Recently I acquired a faulty Dell DR6000 for cheap with the intent of using it for parts. The system was no slouch with dual Xeons, 192GB of RAM, 12x Seagate Constellation ES3 4TB hard drives and an additional two 15K 300GB Toshiba SAS disks for the OS.
Before tearing it down I figured if I can get it working again, i’d rather use this and upgrade my home NAS to it if it can be recovered. It had a note attached to it by the prior admin “randomly powered off and wont power on again”.
When I first powered it up, my monitor was reporting the signal was out of range, which was odd. Putting an oscilloscope on it showed that there was indeed a VGA signal there, but the timing was all messed up. I figured it would be best to try the easiest options first such as clear the BIOS and iDRAC (there are jumpers for both). I didn’t expect this to yield any results as it looked like a hardware fault, but I was wrong.
The VGA timing was still all messed up, but had changed, and would change several times if I waited. Eventually if I waited long enough (about 5 minutes) it would settle down and I would finally get an image on the screen. This presented with the next clue, the dreaded iDRAC cant start error indicating a faulty eMMC. I have seen this before as has quite a few others, unfortunately this usually means either replacing the BGA eMMC with a new part and re-flashing it, or replacing the entire motherboard.
Still I held out hopes that it could be recovered, while I am no novice with a soldering iron and hot air workstation, BGA rework is still out of my league. As such this left me with only one option, which is to re-flash the iDRAC via the debug UART port. Thankfully the community has done a lot of work figuring out how to recover systems with faulty iDRACs, so there was quite a bit of information on this available.
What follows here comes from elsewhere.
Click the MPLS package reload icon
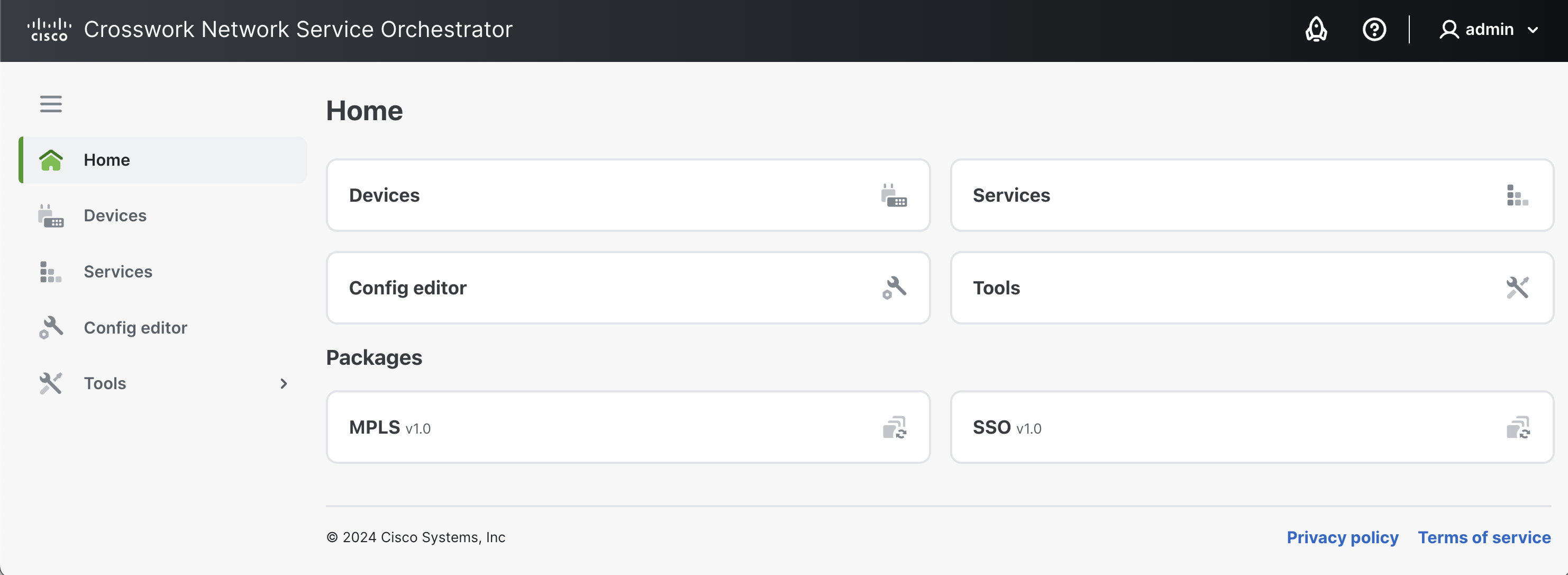 tap(894, 428)
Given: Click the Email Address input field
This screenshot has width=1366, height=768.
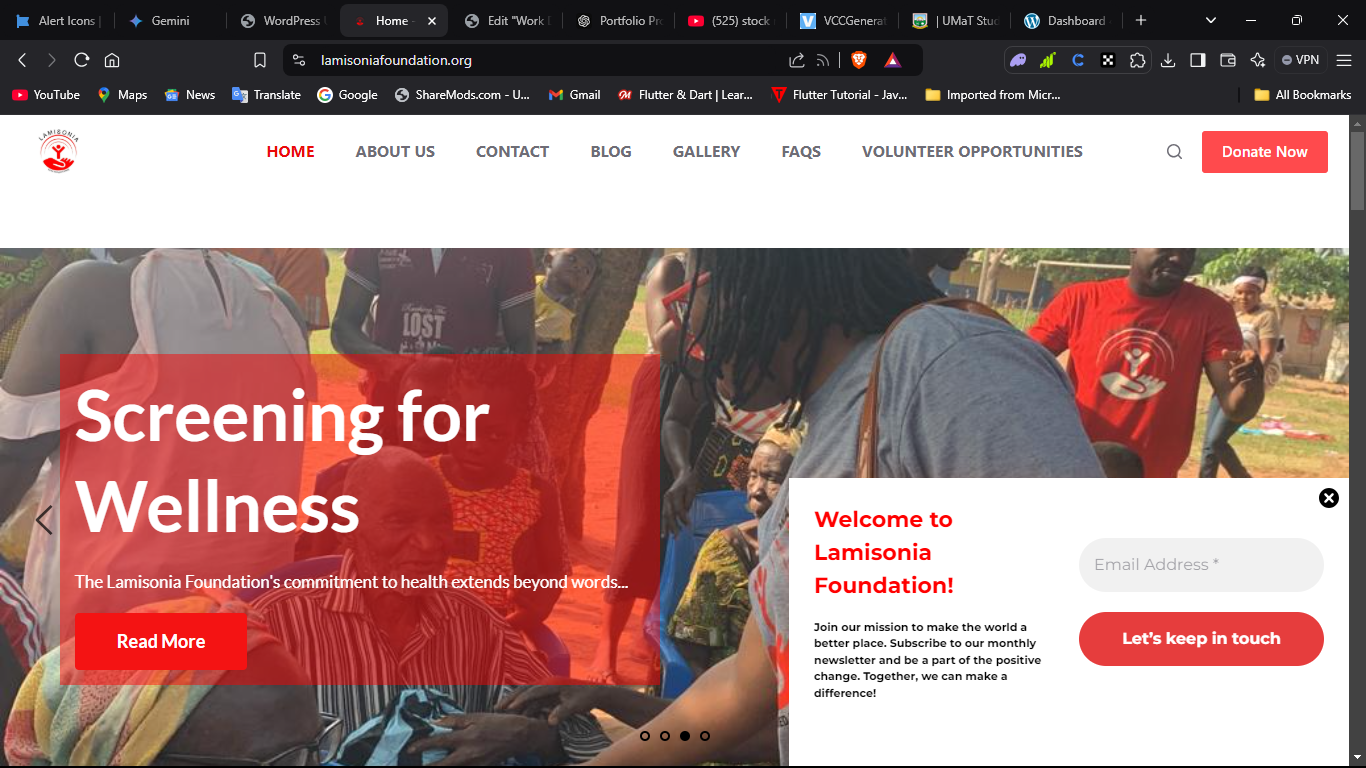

First step was to connect to the UART, as can be seen in the below image, the UART is easily accessible as an unpopulated four pin header.
I was not keen on pulling the motherboard out, or even soldering to it if could help it. I found if I just sat a header into it, connected my USB TTL UART adapter to the header and sat some light weight on it so it canted over in the holes, I could get a reliable connection without needing to solder in the header.
The blue markings on the other socket in that photo are the iDRAC reset and UBOOT interruption enable pins on the debug header. Simply pulling either of these pins to ground would be enough to trigger the reset or enable the uboot interrupt .
By pulling the reset line low (grounding) and then holding the second pin for uboot low while holding a key on the keyboard, I was able to get into the uboot command prompt and using the dell tool included in the uboot build re flashed the eMMC from a image on an SD card.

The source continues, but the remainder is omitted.